▸ Source data:
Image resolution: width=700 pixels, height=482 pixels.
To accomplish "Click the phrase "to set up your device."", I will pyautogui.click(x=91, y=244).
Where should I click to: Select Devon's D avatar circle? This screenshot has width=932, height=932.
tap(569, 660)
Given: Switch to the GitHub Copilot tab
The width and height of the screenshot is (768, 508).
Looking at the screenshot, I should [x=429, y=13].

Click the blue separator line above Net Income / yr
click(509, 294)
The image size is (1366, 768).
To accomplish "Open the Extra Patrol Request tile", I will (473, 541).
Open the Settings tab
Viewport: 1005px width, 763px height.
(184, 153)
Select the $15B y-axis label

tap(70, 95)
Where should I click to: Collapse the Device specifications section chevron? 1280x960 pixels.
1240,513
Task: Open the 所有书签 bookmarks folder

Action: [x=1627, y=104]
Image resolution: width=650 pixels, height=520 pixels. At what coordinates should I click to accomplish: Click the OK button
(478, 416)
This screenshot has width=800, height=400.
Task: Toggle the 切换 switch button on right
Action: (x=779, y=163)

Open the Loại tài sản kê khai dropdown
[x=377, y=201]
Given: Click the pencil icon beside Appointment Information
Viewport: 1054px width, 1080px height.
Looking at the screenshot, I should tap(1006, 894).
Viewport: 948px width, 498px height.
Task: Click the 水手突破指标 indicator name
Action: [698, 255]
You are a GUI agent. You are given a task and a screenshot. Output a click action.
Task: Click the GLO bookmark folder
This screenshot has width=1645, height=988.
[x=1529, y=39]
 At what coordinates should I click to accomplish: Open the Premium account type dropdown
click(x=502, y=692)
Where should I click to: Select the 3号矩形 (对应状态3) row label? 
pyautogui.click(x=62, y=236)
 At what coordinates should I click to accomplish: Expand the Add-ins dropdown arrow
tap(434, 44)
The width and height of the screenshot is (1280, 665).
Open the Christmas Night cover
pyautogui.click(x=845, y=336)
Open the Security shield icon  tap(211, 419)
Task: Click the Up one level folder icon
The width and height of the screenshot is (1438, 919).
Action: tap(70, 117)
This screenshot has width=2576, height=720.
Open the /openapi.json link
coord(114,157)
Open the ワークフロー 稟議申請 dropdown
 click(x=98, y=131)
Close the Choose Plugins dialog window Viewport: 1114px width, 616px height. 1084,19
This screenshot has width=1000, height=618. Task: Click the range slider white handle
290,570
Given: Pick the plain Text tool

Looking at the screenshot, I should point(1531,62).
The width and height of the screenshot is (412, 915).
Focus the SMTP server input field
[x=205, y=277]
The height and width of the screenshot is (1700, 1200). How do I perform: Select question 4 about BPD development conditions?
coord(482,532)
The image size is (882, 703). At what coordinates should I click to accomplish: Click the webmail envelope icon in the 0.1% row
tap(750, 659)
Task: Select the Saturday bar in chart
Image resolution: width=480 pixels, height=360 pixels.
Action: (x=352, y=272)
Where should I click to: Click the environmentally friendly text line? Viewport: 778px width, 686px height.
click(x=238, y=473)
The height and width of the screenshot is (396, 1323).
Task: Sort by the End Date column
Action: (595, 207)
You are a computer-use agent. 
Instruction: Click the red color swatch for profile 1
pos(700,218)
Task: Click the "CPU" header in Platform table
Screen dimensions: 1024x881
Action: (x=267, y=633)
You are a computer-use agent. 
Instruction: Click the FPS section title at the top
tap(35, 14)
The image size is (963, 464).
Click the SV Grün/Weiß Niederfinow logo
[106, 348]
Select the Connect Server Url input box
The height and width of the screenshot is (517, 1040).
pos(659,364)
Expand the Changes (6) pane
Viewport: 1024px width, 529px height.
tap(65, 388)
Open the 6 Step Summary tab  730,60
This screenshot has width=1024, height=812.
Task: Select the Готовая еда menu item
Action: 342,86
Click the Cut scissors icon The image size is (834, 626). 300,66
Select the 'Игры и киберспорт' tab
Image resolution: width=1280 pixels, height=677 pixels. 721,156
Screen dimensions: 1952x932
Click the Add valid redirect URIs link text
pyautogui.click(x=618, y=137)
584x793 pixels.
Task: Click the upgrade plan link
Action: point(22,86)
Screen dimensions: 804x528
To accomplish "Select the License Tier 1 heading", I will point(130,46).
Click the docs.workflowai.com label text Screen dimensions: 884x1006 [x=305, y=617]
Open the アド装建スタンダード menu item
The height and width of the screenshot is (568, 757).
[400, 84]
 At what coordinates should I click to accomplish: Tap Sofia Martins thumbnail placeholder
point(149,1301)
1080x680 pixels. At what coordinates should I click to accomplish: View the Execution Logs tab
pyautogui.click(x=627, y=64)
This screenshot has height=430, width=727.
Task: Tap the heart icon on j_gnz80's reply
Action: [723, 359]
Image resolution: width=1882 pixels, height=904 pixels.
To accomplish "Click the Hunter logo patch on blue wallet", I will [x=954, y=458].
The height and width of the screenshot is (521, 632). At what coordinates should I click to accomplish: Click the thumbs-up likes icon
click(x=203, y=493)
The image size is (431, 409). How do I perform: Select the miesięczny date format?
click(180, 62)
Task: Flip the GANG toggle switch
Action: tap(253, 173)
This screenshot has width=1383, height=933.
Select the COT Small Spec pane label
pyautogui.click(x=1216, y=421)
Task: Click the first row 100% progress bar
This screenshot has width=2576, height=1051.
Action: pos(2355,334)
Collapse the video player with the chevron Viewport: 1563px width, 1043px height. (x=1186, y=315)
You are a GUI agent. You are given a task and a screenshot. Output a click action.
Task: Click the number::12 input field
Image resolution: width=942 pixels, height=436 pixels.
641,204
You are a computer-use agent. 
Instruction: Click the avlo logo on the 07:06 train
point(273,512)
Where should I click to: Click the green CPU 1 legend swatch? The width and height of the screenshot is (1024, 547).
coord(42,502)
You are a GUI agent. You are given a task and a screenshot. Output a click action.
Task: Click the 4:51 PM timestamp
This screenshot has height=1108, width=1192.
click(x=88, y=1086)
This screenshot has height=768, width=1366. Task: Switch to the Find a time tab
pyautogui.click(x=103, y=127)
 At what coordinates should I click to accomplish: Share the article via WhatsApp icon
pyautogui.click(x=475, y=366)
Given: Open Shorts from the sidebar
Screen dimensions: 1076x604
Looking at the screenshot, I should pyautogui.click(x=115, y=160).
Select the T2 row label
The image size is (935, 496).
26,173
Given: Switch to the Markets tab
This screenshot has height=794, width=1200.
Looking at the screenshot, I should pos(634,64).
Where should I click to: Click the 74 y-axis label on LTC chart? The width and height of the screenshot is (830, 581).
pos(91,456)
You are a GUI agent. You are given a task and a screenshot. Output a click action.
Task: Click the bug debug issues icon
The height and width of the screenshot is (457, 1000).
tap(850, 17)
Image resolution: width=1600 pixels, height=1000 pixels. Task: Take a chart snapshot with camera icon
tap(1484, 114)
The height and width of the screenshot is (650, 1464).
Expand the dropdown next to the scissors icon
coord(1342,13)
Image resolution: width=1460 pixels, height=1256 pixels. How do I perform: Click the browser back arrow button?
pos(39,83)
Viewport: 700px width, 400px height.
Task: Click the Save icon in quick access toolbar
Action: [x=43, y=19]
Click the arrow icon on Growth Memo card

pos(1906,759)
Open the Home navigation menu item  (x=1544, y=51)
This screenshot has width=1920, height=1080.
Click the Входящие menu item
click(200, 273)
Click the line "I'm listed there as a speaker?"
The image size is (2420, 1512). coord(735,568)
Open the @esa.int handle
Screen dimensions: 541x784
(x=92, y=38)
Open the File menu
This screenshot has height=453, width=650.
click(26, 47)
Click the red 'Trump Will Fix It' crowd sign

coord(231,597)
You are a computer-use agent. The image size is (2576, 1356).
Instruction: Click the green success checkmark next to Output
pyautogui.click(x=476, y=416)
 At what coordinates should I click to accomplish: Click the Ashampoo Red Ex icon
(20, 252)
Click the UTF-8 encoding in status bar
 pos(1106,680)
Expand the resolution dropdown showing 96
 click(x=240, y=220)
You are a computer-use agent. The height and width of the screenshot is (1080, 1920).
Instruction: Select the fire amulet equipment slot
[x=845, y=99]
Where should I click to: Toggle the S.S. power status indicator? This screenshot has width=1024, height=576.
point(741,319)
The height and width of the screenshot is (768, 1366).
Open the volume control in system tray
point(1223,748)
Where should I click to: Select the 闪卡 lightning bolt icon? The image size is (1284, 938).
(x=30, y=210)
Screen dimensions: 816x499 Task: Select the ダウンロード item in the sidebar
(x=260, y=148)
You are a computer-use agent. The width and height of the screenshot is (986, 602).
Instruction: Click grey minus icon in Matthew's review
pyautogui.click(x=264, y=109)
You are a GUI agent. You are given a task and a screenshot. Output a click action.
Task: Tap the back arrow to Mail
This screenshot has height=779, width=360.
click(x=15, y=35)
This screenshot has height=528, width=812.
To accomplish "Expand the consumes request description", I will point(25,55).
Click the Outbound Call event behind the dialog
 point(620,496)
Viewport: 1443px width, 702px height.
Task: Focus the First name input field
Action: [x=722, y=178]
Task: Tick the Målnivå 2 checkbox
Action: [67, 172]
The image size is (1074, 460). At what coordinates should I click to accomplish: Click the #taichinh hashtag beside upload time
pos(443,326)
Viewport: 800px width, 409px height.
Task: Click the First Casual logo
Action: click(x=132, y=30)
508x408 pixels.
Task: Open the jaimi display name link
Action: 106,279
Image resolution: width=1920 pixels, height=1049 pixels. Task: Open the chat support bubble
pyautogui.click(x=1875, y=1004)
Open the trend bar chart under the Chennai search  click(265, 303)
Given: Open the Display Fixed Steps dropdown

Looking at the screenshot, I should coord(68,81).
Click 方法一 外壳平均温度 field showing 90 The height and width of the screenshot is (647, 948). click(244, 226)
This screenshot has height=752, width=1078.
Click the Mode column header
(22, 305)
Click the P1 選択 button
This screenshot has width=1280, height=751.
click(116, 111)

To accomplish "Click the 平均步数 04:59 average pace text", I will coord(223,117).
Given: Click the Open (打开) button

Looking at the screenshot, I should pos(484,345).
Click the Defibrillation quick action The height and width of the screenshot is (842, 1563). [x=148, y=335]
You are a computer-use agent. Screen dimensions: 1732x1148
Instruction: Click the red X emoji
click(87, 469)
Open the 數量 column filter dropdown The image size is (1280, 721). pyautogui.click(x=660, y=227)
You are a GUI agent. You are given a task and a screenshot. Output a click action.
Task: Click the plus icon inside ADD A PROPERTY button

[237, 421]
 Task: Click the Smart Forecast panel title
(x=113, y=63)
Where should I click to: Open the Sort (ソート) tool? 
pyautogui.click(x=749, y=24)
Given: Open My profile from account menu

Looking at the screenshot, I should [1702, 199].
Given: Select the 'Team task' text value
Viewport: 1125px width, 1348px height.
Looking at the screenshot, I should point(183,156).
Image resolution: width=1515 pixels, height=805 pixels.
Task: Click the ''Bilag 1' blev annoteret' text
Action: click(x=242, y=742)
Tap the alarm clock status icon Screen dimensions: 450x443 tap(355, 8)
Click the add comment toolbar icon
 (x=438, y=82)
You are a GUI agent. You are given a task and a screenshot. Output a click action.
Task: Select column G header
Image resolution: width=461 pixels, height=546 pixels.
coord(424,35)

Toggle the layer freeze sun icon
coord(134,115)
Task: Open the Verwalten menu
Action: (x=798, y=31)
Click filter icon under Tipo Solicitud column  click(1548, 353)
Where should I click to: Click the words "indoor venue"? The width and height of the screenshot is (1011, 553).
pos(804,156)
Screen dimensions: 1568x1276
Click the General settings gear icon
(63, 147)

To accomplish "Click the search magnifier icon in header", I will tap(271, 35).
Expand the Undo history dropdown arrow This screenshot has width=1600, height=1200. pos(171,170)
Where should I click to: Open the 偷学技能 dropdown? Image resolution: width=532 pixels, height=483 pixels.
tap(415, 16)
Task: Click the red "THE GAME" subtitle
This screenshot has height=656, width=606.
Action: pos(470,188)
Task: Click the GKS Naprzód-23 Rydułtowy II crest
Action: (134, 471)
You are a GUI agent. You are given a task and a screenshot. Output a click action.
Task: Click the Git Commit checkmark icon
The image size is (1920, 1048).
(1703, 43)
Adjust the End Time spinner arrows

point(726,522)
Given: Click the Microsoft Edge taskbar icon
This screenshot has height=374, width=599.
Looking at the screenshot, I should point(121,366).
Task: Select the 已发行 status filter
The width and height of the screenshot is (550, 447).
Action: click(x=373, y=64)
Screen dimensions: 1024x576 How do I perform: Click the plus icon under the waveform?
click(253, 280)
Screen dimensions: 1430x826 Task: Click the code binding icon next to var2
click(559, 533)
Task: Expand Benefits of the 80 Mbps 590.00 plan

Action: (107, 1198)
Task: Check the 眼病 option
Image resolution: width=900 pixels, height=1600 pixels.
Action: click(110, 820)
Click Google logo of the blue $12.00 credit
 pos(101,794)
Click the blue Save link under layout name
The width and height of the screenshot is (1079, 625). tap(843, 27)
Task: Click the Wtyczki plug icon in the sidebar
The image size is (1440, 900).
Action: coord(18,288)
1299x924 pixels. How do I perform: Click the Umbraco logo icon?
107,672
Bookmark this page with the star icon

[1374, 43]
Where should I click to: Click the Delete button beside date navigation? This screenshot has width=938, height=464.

▸ Exercise objective: Reply with nothing except the number of lines in the listing above that include "search".

▸ Exercise output: 2